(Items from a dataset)
=== Section Start ===

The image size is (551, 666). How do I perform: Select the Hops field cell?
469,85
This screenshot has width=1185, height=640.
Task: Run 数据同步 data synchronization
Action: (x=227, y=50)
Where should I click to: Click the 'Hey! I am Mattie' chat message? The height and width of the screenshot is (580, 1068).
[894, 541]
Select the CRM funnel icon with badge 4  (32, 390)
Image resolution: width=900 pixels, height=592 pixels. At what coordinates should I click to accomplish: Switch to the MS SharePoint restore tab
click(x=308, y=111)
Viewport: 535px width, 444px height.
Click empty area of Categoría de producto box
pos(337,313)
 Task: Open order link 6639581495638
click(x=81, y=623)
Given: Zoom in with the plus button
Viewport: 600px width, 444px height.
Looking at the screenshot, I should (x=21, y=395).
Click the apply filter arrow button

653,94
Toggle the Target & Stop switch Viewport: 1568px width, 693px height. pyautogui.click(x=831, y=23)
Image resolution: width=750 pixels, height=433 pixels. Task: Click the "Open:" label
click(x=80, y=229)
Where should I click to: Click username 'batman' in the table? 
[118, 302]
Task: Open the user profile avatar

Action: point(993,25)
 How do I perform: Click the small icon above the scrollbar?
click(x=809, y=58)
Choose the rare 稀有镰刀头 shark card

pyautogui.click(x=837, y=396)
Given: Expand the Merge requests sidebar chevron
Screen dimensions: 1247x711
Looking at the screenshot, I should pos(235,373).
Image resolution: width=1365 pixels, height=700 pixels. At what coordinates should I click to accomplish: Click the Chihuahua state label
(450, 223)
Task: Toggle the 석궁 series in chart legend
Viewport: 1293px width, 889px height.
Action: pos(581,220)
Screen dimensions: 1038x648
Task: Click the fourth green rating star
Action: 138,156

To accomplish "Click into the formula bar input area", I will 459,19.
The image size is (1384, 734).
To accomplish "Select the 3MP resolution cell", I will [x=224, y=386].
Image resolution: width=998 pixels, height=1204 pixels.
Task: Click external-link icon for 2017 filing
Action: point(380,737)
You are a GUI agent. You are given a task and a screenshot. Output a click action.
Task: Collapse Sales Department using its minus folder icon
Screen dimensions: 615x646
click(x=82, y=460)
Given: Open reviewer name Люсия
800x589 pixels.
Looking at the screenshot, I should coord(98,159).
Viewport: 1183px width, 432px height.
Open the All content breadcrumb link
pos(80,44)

=== Section End ===

▶ **Exercise aim**
Find where "800x589 pixels." occurs in the data, and please write out that line through the last line exactly, with nothing else.

▶ **Written solution**
800x589 pixels.
Looking at the screenshot, I should coord(98,159).
Viewport: 1183px width, 432px height.
Open the All content breadcrumb link
pos(80,44)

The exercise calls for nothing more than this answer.